Olivier Marchal, ex poliziotto, nominato cavaliere dell'Ordre des Arts ed des Lettres nel 2010, è un regista dalla scorza durissima, lo dimostrano molti suoi film, spesso e volentieri tendenti al noir, scanditi da poliziotti e criminali tra i quali non c'è una differenza poi così netta, uomini con la scorza altrettanto dura, dovuta ad un mondo circostante nero e senza pietà per quei parassiti che lo abitano, altrimenti noti come umanità. 36 - che sta per la sede della Polizia giudiziaria lungo la Senna, a Parigi - non fa eccezione; si tratta della storia di due poliziotti, una volta amici ma tra i quali è accaduta una frattura (naturalmente a causa di una donna). I due operano nello stesso distretto e le rispettive indagini finiscono col mangiare nel solito piatto. Léo Vrinks (Daniel Auteil) è sulle tracce di una banda di rapinatori di furgoni portavalori, efferata e inafferrabile, Dénis Klein (Gérard Depardieu) vuole acciuffare la stessa band ma le indagini sono in mano al collega. Klein le ostacola come può, causando persino la morte di un poliziotto oramai prossimo alla pensione. Quando poi annusa una pista che pare coinvolgere la copertura fornita da Vrinks ad un omicida.....

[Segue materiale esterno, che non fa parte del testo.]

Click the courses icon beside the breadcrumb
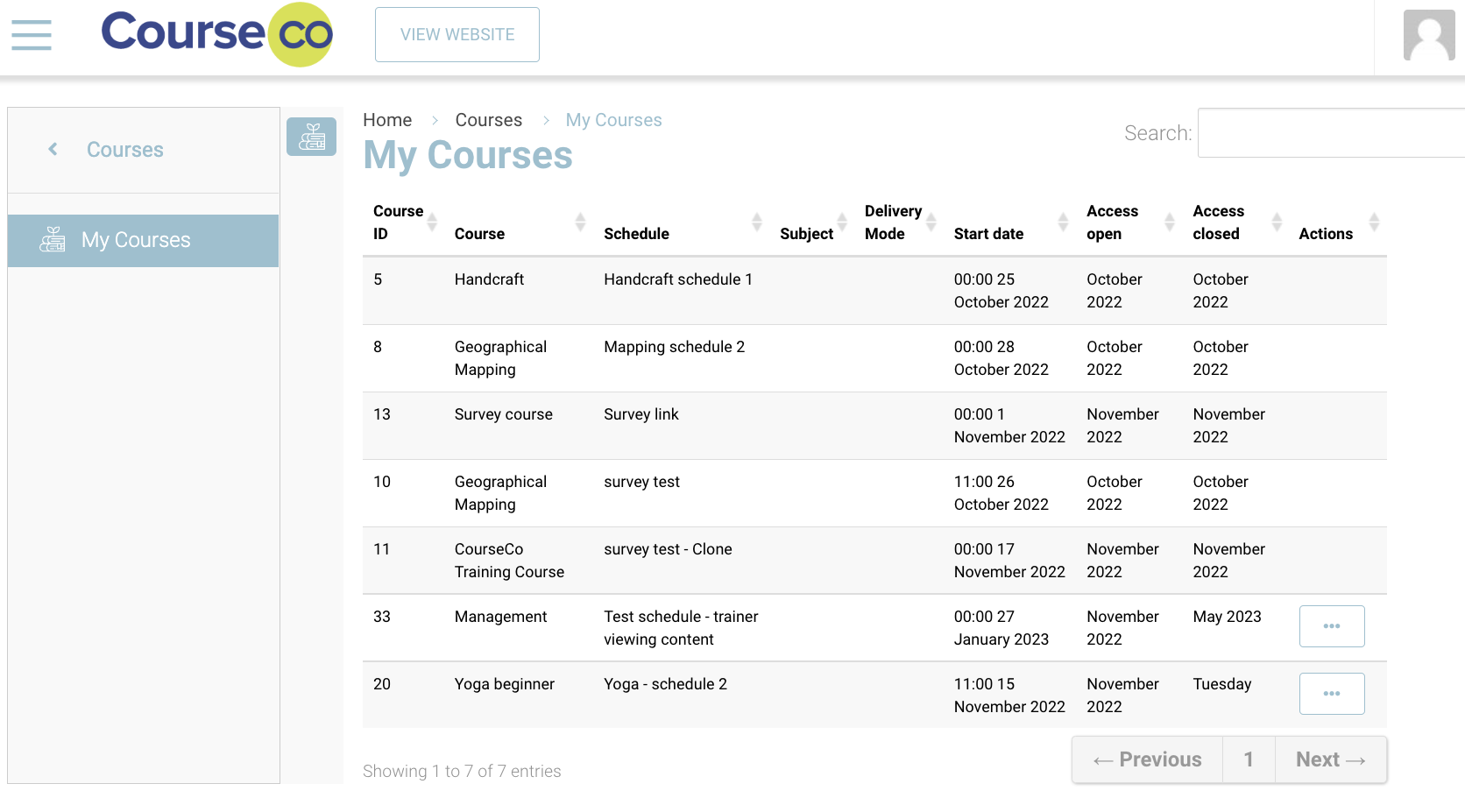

La cosa che più appassiona e coinvolge di 36 è il tono, l'atmosfera, il linguaggio filmico con il quale Marchal racconta e mette in scena. Un noir drammatico, aspro e arcigno, estremamente cupo, cinico,  violento, ineluttabile, senza redenzione. Il personaggio interpretato da Depardieu è un dannato che ha intrapreso la via senza ritorno della pena eterna. Ad ogni passo, ad ogni decisione, aumenta il fardello della sua colpa, lo fa consapevolmente, lucidamente e non mostra alcun pentimento o barlume di umanità. Non un cattivo sterile e fumettistico però, ma un uomo estremamente complesso, è potente, pur nella sua negatività, di indubbio carisma (ancorché malevolo). Di contro Auteil non interpreta il sergente Elias della situazione, Vrinks è altrettanto segnato dalla vita e dalla professione, accetta molti compromessi, fino all'ultimo, che lo spingerà oltre il baratro. I due uomini possono solo perdere, e perderanno. La pellicola, a suo modo, è di stampo classico, nessuna innovazione o particolare originalità, solo un film molto solido, girato in maniera appagante, da un cineasta che spinge sull'acceleratore, essendo disposto anche a sconfinare fuori dal politicamente corretto.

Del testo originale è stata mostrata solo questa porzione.